● Text shown:
Pueraria mirifica, also known as กวาวเครือ Kwao Krua (among other names), is a plant found in northern and north eastern Thailand and Myanmar.

In Thailand, the plant is known as “Kwao Krua Kao”, the 'Kao' meaning white which distinguishes Pueraria mirifica from other plants with tuberous roots also sharing the 'Kwao Krua' designation such as Butea superba, commonly called Kwao Krua Deng (Red) and the 'black' and 'dull grey' Kwao Krua plants. The species was definitively identified as  Pueraria mirifica in 1952.

Dried and powdered, the tuberous root of Pueraria mirifica has a history of domestic consumption in Thailand in traditional folk medicine as a rejuvenating herb to promote youthfulness in both women and men and is used widely within the now government-regulated practice of traditional Thai medicine.

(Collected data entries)
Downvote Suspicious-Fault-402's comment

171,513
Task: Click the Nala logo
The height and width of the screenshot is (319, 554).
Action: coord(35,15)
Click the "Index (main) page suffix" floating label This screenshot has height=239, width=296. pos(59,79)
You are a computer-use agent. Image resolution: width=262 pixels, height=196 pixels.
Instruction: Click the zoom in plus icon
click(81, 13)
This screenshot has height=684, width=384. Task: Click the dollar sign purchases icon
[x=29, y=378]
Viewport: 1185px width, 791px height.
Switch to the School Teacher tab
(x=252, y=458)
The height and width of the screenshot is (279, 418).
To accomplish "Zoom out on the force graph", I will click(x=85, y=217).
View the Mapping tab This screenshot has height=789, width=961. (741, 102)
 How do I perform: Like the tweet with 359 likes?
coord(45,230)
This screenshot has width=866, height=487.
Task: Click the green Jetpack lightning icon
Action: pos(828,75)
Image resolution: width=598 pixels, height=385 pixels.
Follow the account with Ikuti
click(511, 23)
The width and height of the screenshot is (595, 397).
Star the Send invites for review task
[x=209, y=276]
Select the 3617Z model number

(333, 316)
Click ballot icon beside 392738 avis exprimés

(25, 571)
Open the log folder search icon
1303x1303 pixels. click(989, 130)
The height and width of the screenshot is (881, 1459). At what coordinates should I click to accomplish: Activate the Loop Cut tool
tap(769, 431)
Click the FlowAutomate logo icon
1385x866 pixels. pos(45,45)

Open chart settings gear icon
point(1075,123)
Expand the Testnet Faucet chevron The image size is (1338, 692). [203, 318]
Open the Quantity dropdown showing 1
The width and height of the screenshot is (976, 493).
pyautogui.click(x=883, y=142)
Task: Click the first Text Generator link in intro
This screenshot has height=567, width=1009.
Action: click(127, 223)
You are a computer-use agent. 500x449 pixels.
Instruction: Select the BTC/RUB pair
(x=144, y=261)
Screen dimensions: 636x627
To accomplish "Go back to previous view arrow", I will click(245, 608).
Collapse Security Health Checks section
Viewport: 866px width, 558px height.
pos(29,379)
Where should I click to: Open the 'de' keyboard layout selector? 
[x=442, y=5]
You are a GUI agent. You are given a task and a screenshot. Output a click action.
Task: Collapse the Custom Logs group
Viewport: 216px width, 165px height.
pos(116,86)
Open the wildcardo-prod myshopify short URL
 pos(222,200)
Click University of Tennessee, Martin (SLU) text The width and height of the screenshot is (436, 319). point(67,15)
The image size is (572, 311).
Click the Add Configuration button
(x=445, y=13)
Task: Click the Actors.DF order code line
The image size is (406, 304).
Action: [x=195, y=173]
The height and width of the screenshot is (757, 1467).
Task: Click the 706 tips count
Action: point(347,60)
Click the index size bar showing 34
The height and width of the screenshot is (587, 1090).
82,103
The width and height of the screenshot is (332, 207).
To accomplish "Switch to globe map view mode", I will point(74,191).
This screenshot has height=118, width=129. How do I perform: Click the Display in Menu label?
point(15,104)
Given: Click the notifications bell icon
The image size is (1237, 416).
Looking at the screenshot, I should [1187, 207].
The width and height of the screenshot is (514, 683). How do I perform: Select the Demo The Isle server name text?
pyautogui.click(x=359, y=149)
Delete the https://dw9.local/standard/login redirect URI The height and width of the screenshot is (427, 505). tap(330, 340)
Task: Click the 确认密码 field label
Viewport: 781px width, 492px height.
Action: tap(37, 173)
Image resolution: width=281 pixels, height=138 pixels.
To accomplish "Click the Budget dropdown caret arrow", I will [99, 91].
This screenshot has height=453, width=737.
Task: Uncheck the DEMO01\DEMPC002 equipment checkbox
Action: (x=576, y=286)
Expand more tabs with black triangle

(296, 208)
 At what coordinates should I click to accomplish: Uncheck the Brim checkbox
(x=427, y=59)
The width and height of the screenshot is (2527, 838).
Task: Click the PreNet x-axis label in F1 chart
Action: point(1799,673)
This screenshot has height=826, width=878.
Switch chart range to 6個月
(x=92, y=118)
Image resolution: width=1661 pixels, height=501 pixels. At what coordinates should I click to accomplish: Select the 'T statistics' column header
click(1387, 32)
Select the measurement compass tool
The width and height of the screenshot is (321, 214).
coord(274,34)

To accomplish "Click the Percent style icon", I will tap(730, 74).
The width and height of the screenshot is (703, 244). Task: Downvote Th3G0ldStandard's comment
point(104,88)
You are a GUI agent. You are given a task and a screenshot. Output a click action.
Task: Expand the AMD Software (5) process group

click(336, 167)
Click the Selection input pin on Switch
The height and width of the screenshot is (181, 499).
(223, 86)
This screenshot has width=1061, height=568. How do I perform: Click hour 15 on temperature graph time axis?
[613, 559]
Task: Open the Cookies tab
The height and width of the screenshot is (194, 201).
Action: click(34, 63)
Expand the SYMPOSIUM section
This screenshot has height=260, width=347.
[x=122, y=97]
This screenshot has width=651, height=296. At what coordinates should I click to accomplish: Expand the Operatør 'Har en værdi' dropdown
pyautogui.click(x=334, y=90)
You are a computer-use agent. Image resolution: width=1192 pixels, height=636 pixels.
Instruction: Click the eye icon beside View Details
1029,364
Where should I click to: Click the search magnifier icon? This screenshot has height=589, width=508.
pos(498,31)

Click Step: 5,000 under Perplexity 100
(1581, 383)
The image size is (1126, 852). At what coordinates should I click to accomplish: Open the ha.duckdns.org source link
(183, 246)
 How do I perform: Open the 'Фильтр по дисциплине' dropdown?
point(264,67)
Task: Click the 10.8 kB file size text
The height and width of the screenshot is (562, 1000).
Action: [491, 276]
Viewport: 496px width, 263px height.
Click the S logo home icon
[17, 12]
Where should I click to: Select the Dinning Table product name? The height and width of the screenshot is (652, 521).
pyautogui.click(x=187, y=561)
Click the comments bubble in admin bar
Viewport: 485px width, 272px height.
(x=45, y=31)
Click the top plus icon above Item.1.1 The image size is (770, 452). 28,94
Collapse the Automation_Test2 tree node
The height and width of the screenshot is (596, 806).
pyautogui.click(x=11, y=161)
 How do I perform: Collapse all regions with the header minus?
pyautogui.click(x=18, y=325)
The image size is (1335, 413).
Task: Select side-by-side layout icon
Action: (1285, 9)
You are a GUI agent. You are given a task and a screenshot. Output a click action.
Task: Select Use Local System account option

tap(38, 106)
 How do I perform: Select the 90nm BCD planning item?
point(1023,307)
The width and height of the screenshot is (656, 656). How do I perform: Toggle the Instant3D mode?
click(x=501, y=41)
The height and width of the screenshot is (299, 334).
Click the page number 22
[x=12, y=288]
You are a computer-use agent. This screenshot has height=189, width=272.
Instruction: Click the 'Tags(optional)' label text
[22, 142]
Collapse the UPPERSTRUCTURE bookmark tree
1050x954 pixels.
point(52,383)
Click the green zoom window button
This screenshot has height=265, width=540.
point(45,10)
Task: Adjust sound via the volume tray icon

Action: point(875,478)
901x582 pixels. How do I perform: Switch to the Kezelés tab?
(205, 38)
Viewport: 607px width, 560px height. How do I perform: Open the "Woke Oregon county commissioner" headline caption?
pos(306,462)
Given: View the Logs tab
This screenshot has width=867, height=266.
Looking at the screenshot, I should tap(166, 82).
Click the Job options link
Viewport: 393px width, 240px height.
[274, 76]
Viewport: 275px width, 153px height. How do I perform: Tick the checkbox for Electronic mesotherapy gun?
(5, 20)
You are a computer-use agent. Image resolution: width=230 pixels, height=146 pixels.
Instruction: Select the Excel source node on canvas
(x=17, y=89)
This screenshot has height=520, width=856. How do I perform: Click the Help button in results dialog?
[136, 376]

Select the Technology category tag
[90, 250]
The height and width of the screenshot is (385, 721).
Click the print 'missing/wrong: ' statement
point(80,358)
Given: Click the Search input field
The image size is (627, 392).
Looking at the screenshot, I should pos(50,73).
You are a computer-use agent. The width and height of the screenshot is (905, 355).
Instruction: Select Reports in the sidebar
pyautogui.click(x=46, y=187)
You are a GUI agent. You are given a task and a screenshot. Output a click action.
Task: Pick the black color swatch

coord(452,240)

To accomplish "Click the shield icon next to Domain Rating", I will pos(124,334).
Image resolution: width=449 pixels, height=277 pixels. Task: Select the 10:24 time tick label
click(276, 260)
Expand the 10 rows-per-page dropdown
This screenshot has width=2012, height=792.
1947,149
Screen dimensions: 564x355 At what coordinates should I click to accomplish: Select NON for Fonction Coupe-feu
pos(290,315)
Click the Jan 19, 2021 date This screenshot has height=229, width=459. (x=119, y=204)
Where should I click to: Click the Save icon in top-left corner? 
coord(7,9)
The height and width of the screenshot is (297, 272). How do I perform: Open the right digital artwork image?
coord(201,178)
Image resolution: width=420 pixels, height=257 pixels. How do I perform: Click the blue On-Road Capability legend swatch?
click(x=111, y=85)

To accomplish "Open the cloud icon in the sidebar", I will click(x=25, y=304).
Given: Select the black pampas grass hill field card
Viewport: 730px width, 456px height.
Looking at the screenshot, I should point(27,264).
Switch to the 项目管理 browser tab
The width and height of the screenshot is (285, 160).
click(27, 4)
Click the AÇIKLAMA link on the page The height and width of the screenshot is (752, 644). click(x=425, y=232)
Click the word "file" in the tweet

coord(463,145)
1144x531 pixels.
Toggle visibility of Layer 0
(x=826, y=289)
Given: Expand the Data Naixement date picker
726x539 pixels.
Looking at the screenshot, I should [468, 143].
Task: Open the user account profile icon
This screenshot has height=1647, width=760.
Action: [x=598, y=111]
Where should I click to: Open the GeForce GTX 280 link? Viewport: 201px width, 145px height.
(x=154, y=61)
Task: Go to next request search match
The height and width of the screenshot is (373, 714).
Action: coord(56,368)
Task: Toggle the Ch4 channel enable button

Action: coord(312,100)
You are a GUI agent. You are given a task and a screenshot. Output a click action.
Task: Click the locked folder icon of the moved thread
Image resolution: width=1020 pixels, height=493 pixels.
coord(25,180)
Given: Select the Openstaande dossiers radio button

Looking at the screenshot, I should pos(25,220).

● What is needed: Resume the text about Pueraria mirifica after its last sentence.

● Output for this task:
History 
Evidence of the use of Pueraria mirifica can be definitively identified as early as the 13th Century AD. The ancient capital of Burma, known then as Pookham but now called Bagan, was one of the most important centers of knowledge in the Asian region until being sacked and partially destroyed by Kublai Khan's Mongol invasion of the late 13th Century.  In 1931 a text was discovered secreted within the walls of a Buddhist temple that predated the Mongol invasion. Originally written on palm leaves, and translated into English and published in 1931, the document includes the instructions:
To take the tuberous root of Pueraria with big leaves, pound and blend with cow’s milk. The benefits of this medicine is to support memory, talk big, and be able to remember three books of the astrology, make the skin smooth like six year old kid, live more than 1,000 years and parasite diseases are not able to be of trouble.

Modern knowledge of Pueraria mirifica can be traced to the publication of the booklet containing the reference to the plant's use in ancient times, with the author Luang Anusan Suntara claiming in his publication use of the ingredient reduced wrinkles, got rid of gray hair, improved eyesight and memory, along with other benefits.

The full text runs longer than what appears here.